Once upon a time, I had a friend, who was true to me and gave me much joy. Through the friend I met so many other people, all of who became close to me. My friend gave me the benefit of doubt and let me speak to people as I wished and even share my joys as well as all that intrigued me. Soon, I hung out only with this friend and discovered a completely new world hitherto unknown to me.
But then came along another friend, whom I hung out more often, because my old friend had run out all resources available on me and there was nothing new for me to hold on to. I kid myself saying that I could be the ideal friend and hangout with both. But soon the new friend found me even better candies and a cooler group of activities.
I let the old friend go, without as much as a good bye. I was evil. My friend was dying, everyone said so, but I was not around. I was engrossed with the new friend. I still think of my friend sometimes, the first one, and wonder what happened. But I stop right there, just wonder.

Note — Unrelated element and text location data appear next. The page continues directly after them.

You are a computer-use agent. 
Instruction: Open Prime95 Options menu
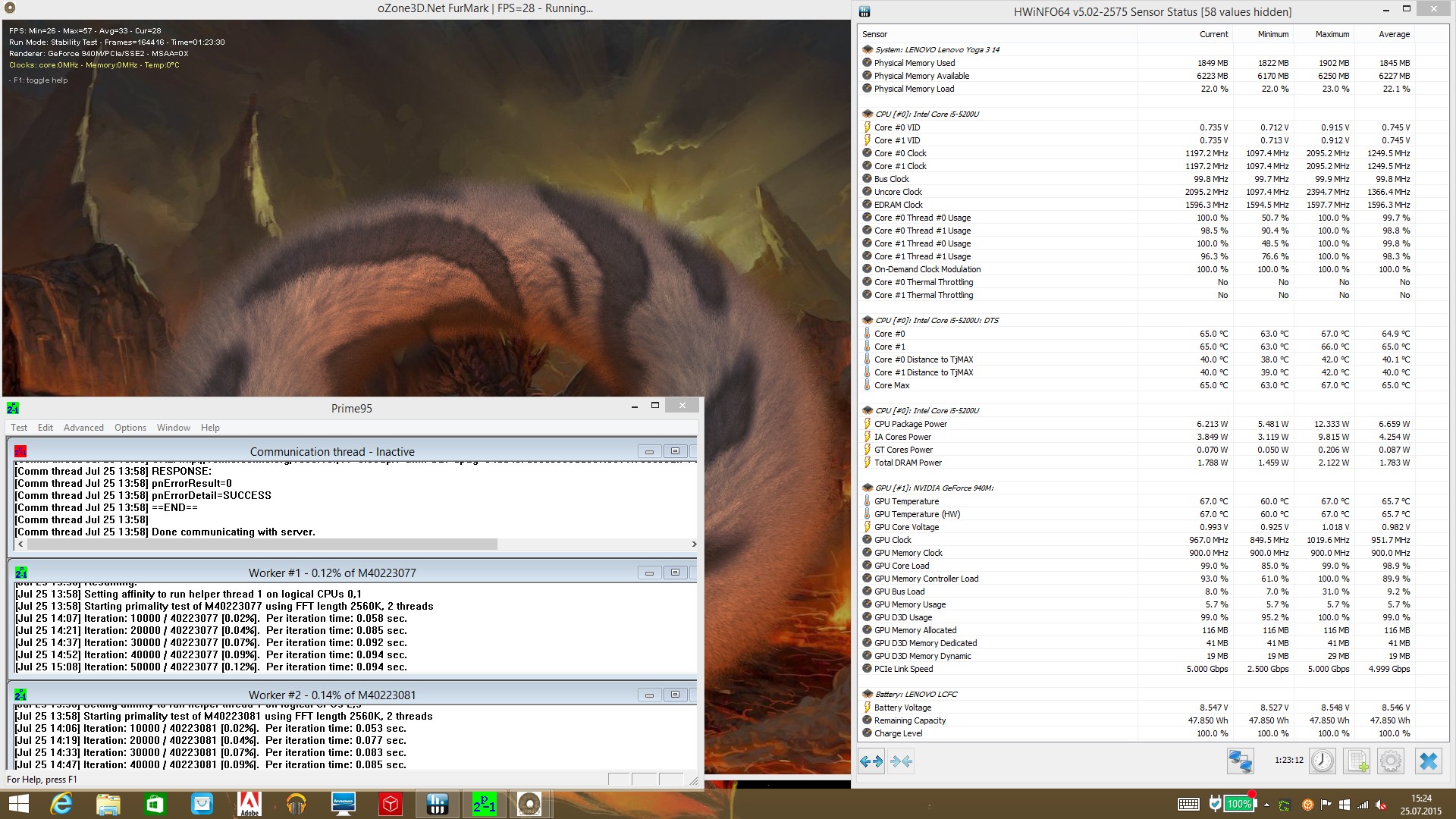130,428
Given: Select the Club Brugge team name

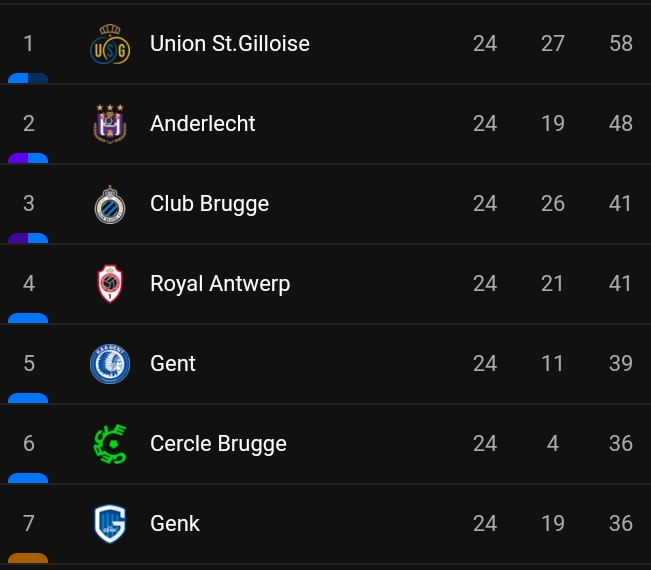Looking at the screenshot, I should (x=210, y=204).
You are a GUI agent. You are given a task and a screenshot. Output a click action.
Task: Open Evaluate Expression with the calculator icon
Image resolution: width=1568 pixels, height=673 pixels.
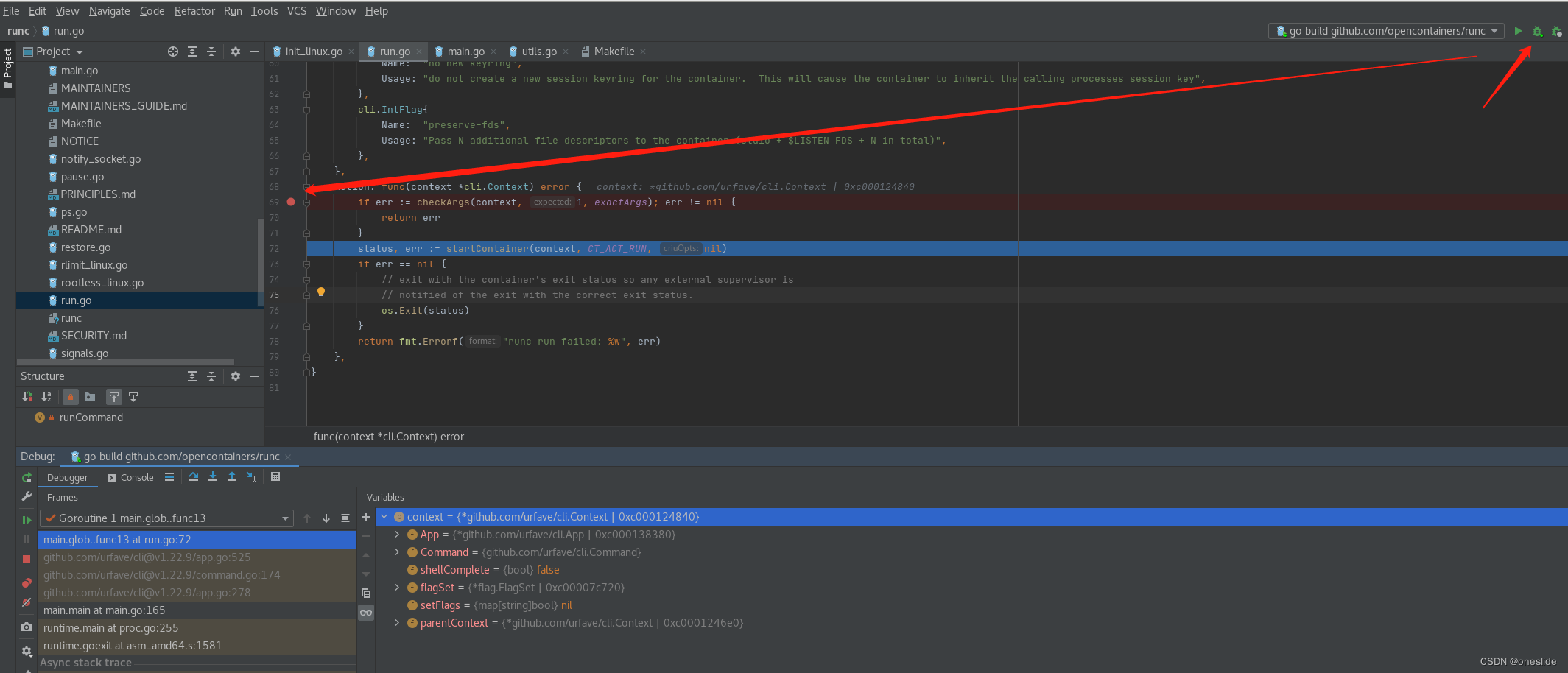coord(275,477)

My new friend meanwhile grew on to control me. And I let myself be controlled. I was after all hanging out with better and even funnier people now. We were all cool. We poked fun at my old friend, never stopping to think of all that had happened in the quest to be with the times. Times change. And they did!
I realised what the new friend was doing to me, and decided to let go and not have a friend at all. But all the people who came to me because I was with the new friend went away too. I convinced myself and found a middle way. I would spend only as much time as I would need to meet people and enjoy/benefit from the interaction. I missed the old times and wondered what happened to my friend.
They tell me now my new friend is dying. And very soon will. The doctor says in a few days a miracle is expected to better my new friend’s health. Will I hang on? Will I give up my new friend for a newer friend with better perks? Once all the people I know because of the new friend are also taken by the newer friend, I will inevitably move on too.
My new friend is dying. My newer friend on the other hand is most sought after now. Will my new friend ever survive the higher standards of cool that my newer friend is reaching? Probably yes, probably no. Will I stand by my new friend on the death bed? I do not know. Even as I see my new friend dying, I am smiling at my newer friend. With my newer friend, I see my friend. My first friend. Both staring down my new friend.